Ikarus's gaze lingered on her smile before letting out a quiet breath through his nose. Stubborn woman.

His old circle had been the same way—no matter how many times he'd told them to drop the titles, they'd insisted on "Supreme Commander" until the very end. He didn't care for status; he just wanted to watch the Empire turn to white ash.

Arnette let the silence stretch, busying herself by reaching for a jar and spooning a mountain of sugar into her glass.

The clatter of her spoon drew his gaze. He watched the white grains vanish into the amber liquid, grimacing at the sheer, unmeasured excess of it.

Is that where the fuel for her curves came from? Ikarus wondered. With the adrenaline finally ebbing out of his system, he found himself noticing things he shouldn't—the way the light hit her skin, the curve of her figure.

He looked away, closing his eyes. The only thing left in the room was the rhythmic tink-tink-tink of the spoon swirling against the glass.

"Were you thinking about Master Daedalos?" Arnette asked.

No, your chest is a distraction, Ikarus strangled the impulse to say it aloud, picturing the boy coming back in and asking for a definition. He opened his eyes, forcing his gaze to lock onto hers; a steady, deep brown—a safe place to anchor himself that wasn't her neckline.

"How did he die?" Ikarus asked. He gripped the glass, his knuckles turning white against the beaded condensation.

Arnette looked at him, noting the way he steered the conversation, his questions always circling back to his grandfather. She set the spoon down. She couldn't handle him presuming such control over her again; the raw memory of him manhandling her earlier was enough to make her heart stutter—and her pride ache.

"Rest assured, Master Ikarus. I know my place," Arnette said. She took a long, slow sip of her tea, the thick syrup leaving a cloudy film against the glass. She set the tumbler down and finally met his gaze. "It was the Mist."

Ikarus froze. The word stopped him mid-motion, his glass halfway to his lips. He set the tea back on the table with a sharp clack, the ice rattling against the sides.

"Are you telling the truth?" Ikarus didn't raise his voice, but the sudden, needle-sharp focus in his eyes made Arnette's fingers falter against the tumbler. "The old man was born on that island—spent his whole life there. There's no way in hell he came into contact with that wretched plague."

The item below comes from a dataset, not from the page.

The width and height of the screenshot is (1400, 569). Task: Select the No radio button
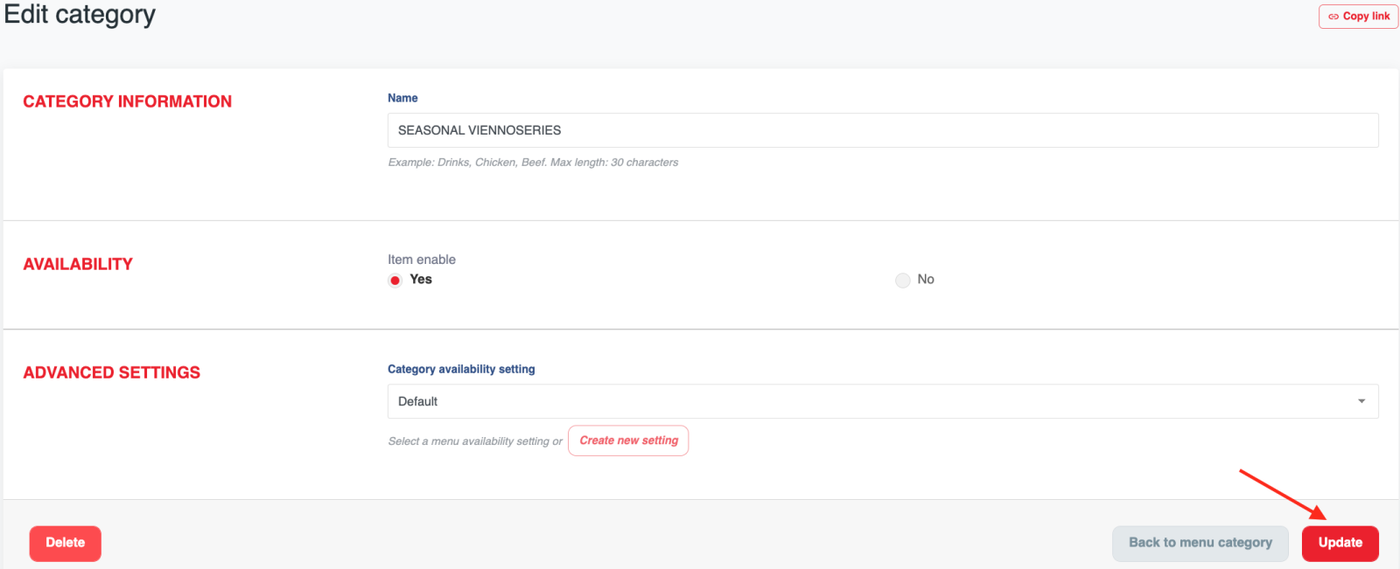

Arnette blinked, a flicker of confusion crossing her features before her face hardened. She sat up straighter, the movement pulling the fabric of her dress tight across her shoulders.

"It seems you didn't know your grandfather nearly as well as you thought, Master Ikarus." She folded her hands together, meeting his gaze without backing off.

"He saved me," she said. "In the Midland."

The old man… in the Midland? That peace-loving guy? Ikarus went still. The idea of his grandfather abandoning the farm for months to trek through the war-torn Midland clashed violently with his memories. The old man couldn't even bring himself to put a knife to his dying cow.

Ikarus looked at his hands—hands that had seen more blood than his grandfather had seen rain—and felt a sudden, bitter irony. It seems I wasn't the only one hiding a skeleton in the closet, he thought. A dry, rattling chuckle escaped his throat.

Arnette opened her mouth to speak, but Ikarus cut her off with a single, flat palm.

He wasn't ready to believe her yet. A cold hum of suspicion still vibrated in the back of his mind. Despite her simple dress and the humid kitchen, she moved with a ghost of elegance—a refined grace in the way she set her shoulders that she couldn't quite bury.Anything that carried the faint, cloying scent of nobility put him on edge.

He had given her the floor because she'd passed his first test, but that was all there was to it.

"I need a smoke," Ikarus said. His lungs felt too clean. "We'll finish this later."

He drained the rest of his tea in a single, cold swallow and set the glass back on the oak.

He leveled a flat gaze at her. "One more thing. I don't need a servant. Just get me to the Island. Once we land, your debt is paid and you're free to go," he said sternly.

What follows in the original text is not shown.